REQUIREMENT: Once the line containing "Choose Получить надстройки from the menu" appears, output it and each remaining line of the records below exactly, with no pictures and nothing more.

GIVEN DATA:
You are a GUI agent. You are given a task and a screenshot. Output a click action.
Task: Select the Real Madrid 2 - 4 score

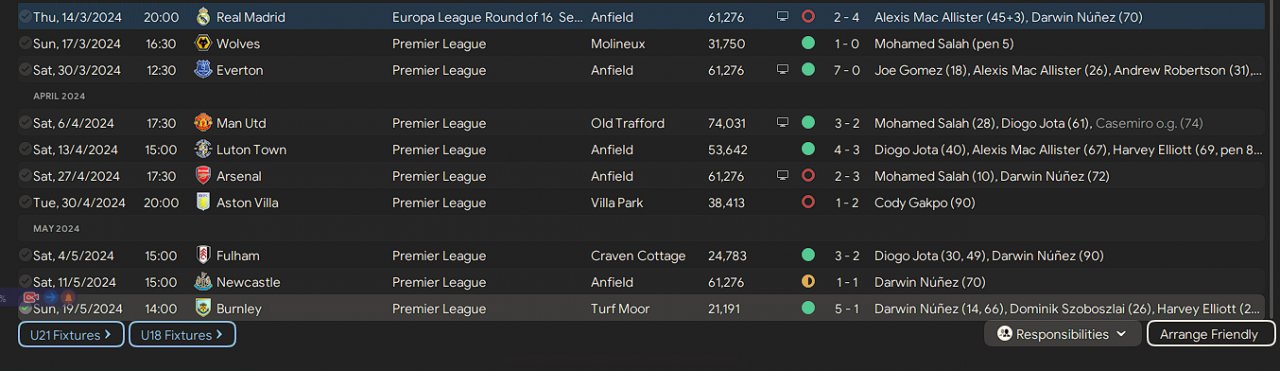click(847, 17)
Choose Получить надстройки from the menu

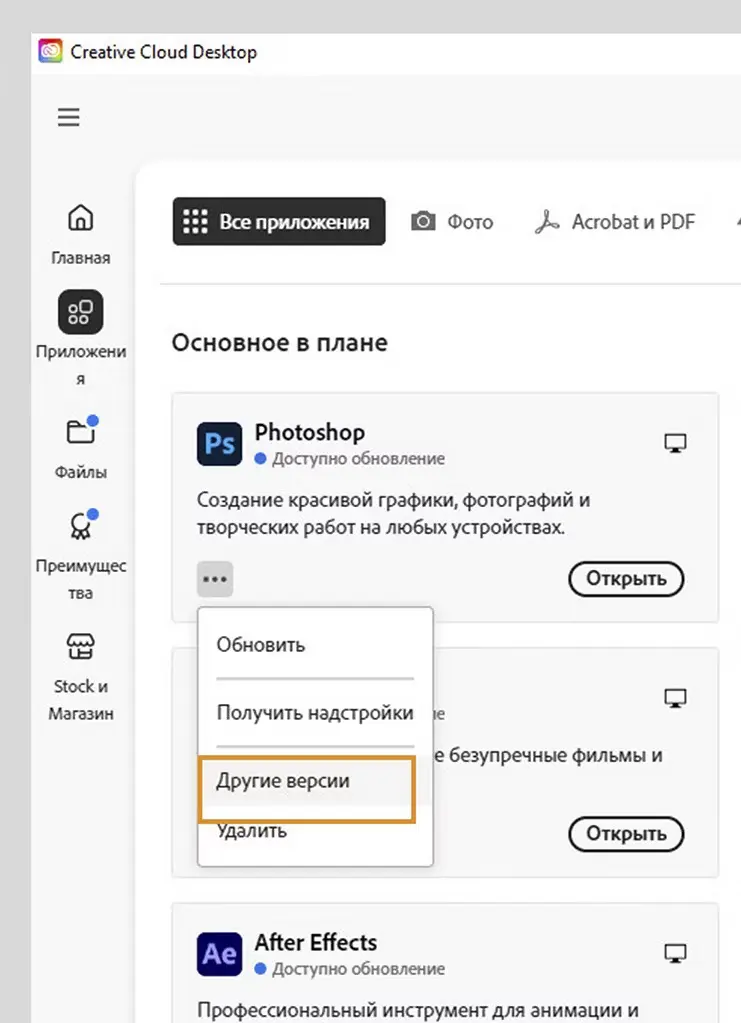pos(315,713)
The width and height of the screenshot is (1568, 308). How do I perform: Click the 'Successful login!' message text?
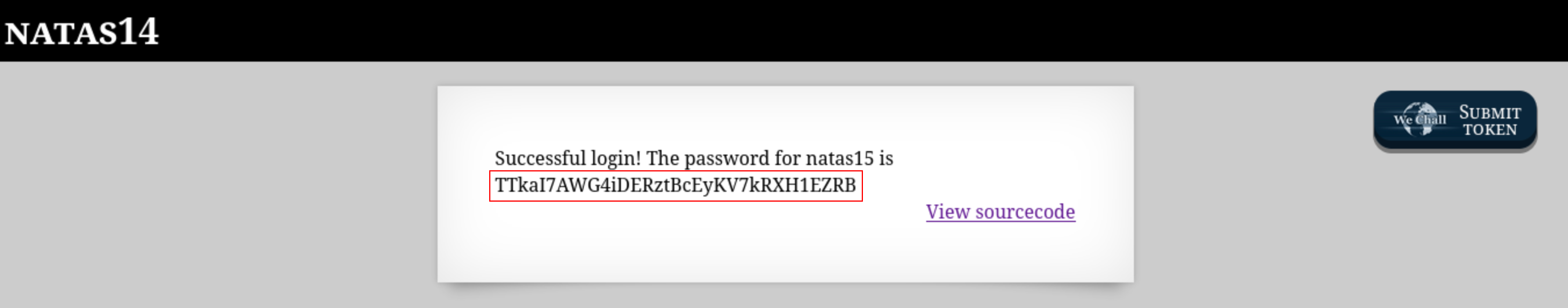pyautogui.click(x=568, y=159)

ANSWER SPACE:
Choose Получить надстройки from the menu

pos(315,713)
The width and height of the screenshot is (1568, 308). How do I perform: Click the 'Successful login!' message text?
pyautogui.click(x=568, y=159)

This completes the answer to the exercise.